Dúvidas sobre a tese da polícia
Mas foram as declarações do comandante do 18.º Batalhão da Polícia Militar, chefe de Andréia Pesseghini, a uma rádio local, que vieram abalar, na quarta-feira, a tese defendida pela polícia. O coronel Wagner Dimas disse que a mãe de Marcelo tinha denunciado vários colegas do batalhão por participarem em roubos de caixas ATM. O coronel disse não ter conhecimento de que a família tivesse recebido qualquer ameaça, mas não descartou a possibilidade de o crime estar relacionado com a colaboração de Andréia na investigação. 

No entanto, um dia depois, quando foi chamado a depor na polícia, o coronel deu o dito por não dito. “Disse que não existe nada. Disse que foi mal interpretado ou não se expressou bem”, afirmou o delegado Itagiba Franco, ao jornal O Globo.

Segundo a edição online do jornal A Tribuna, o secretário da Segurança Pública de São Paulo, Fernando Grella Vieira, anunciou na sexta-feira que vai instaurar um processo sobre as declarações do coronel Wagner Dimas. “Nós não tínhamos conhecimento do facto que ele falou”, disse o responsável.  

Também o polícia jubilado e deputado estadual Olímpio Gomes disse não acreditar na versão da polícia. Segundo o diário Folha de São Paulo, Gomes afirmou que parecia que o local do crime tinha sido manipulado e que estranhava a posição em que foi encontrada a arma, na mão do rapaz.

Perguntas sem resposta
Ao fim de uma semana de investigações, ainda há muitas perguntas sem resposta. Durante a próxima semana deverão ser conhecidos os resultados das autópsias feitas às vítimas, que vão determinar as causas de morte. Falta analisar também as luvas encontradas no banco de trás do carro conduzido por Marcelo, para ver se têm vestígios de pólvora, já que o rapaz não os tinha nas mãos.
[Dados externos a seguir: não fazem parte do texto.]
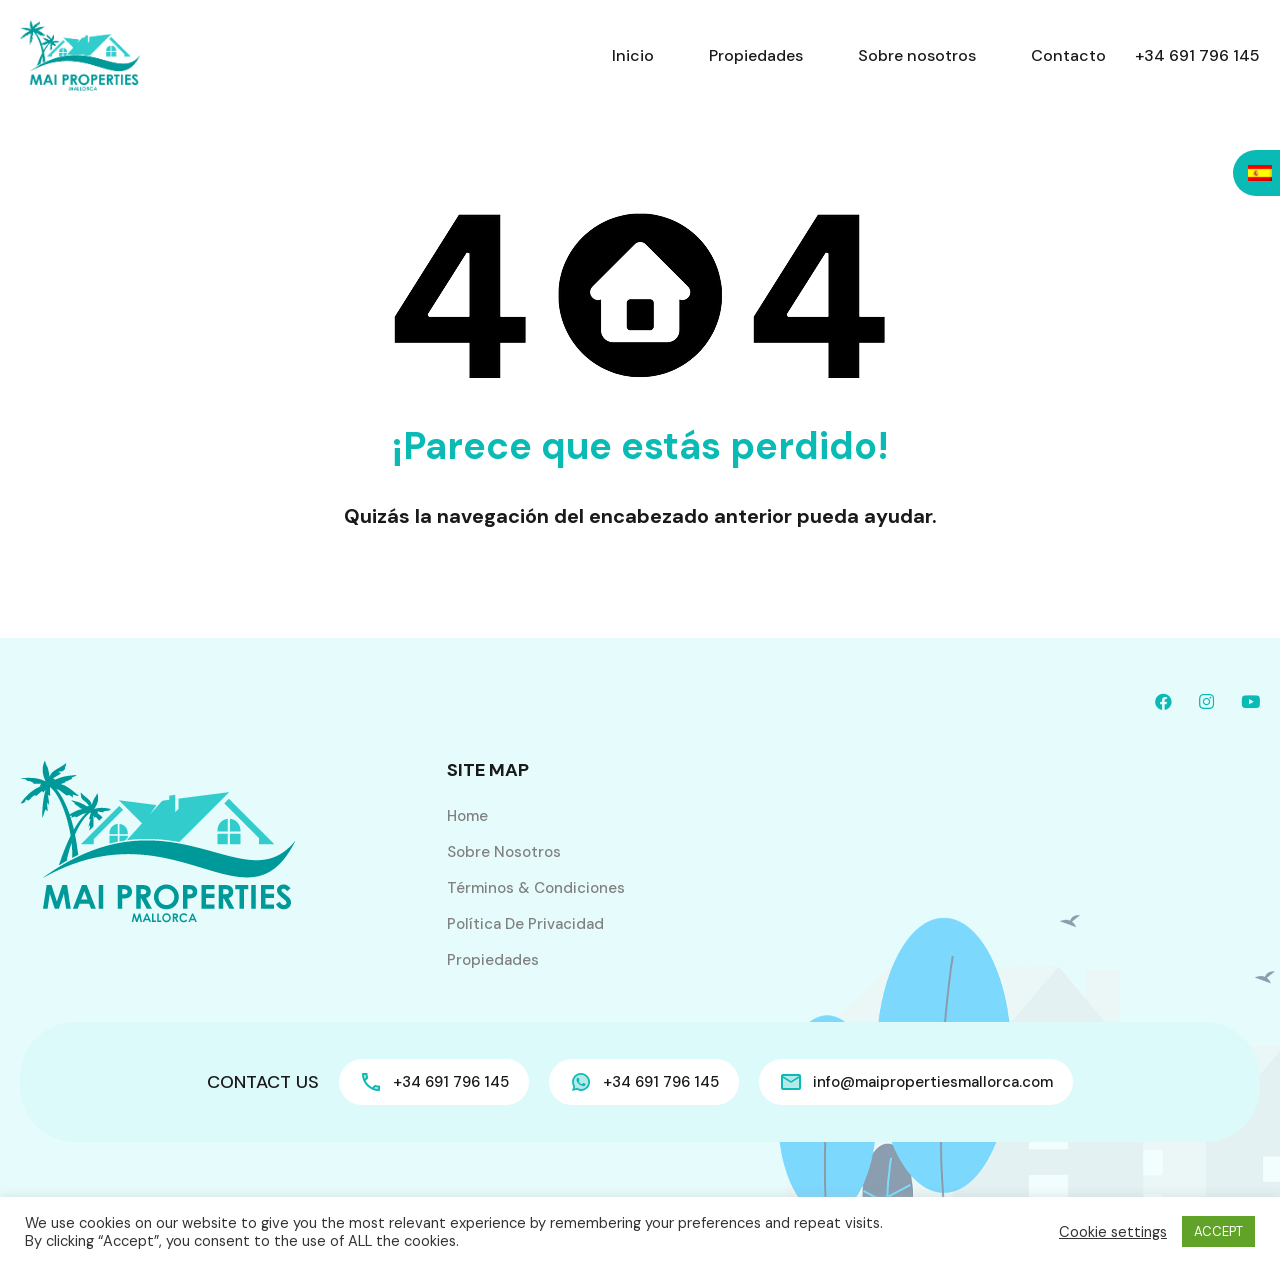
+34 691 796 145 (1197, 55)
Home (467, 816)
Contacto (1068, 55)
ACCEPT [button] (1218, 1231)
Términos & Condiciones (536, 888)
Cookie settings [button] (1113, 1232)
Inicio (633, 55)
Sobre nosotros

A polícia vai ainda analisar o computador usado pelo adolescente e os telemóveis de cada uma das vítimas. A polícia acredita que o adolescente possa ter sido influenciado por jogos de computador ou séries televisivas mais violentas. Segundo o jornal O Globo, Marcelo usava a imagem de uma personagem de um jogo de computador no seu perfil no Facebook. O jovem trocou a foto de perfil a 5 de Julho, passando a usar a imagem de um assassino do jogo Assassin’s Creed.
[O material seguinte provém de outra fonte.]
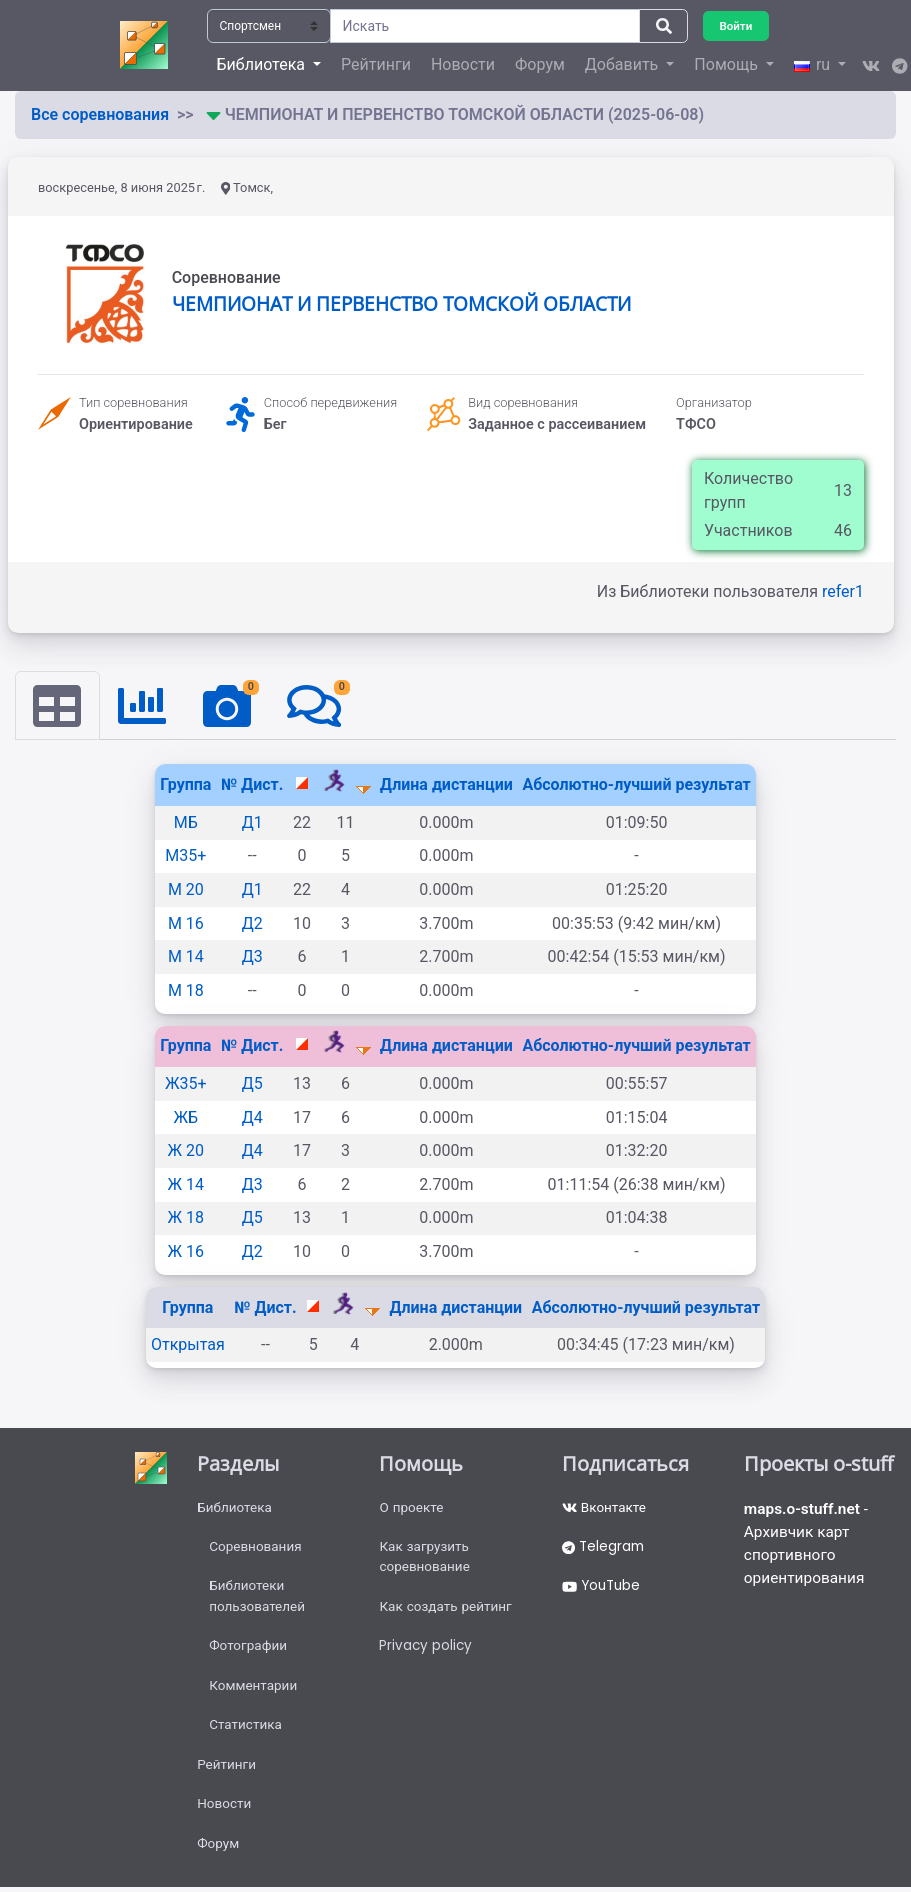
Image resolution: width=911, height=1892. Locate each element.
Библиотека (235, 1509)
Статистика (246, 1735)
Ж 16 (186, 1252)
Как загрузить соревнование (426, 1560)
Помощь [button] (727, 64)
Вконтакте (605, 1509)
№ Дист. (252, 785)
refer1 (843, 591)
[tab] (58, 706)
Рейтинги (376, 64)
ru (814, 64)
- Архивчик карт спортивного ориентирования (808, 1546)
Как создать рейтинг (447, 1612)
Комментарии (254, 1694)
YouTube (603, 1591)
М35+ (185, 856)
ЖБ (186, 1117)
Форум (540, 64)
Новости (463, 64)
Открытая (188, 1345)
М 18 (186, 991)
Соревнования (257, 1550)
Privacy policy (426, 1653)
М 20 (186, 890)
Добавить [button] (623, 64)
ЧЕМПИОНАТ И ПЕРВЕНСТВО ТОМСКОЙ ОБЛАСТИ (401, 303)
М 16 (186, 923)
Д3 (252, 957)
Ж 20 (186, 1151)
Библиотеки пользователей (258, 1601)
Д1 (252, 823)
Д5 (252, 1084)
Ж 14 (186, 1185)
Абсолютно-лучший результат (636, 785)
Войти (737, 25)
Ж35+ (186, 1084)
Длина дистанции (446, 785)
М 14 (186, 957)
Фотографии (249, 1653)
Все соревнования (100, 114)
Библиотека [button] (263, 64)
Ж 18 (186, 1218)
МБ (186, 823)
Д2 (252, 923)
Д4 (252, 1117)
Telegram (605, 1550)
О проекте (412, 1509)
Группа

Para já, ainda está tudo em aberto. "Nada está a ser desprezado, todas as informações dadas pelas testemunhas estão a ser verificadas. A linha de investigação principal ainda é a da autoria atribuída ao menino. O caso ainda não está concluído", afirmou a O Globo o delegado geral da Polícia Civil, Luiz Maurício Blazec. E acrescentou que a possibilidade de outra pessoa ter participado no crime "não é uma questão fechada".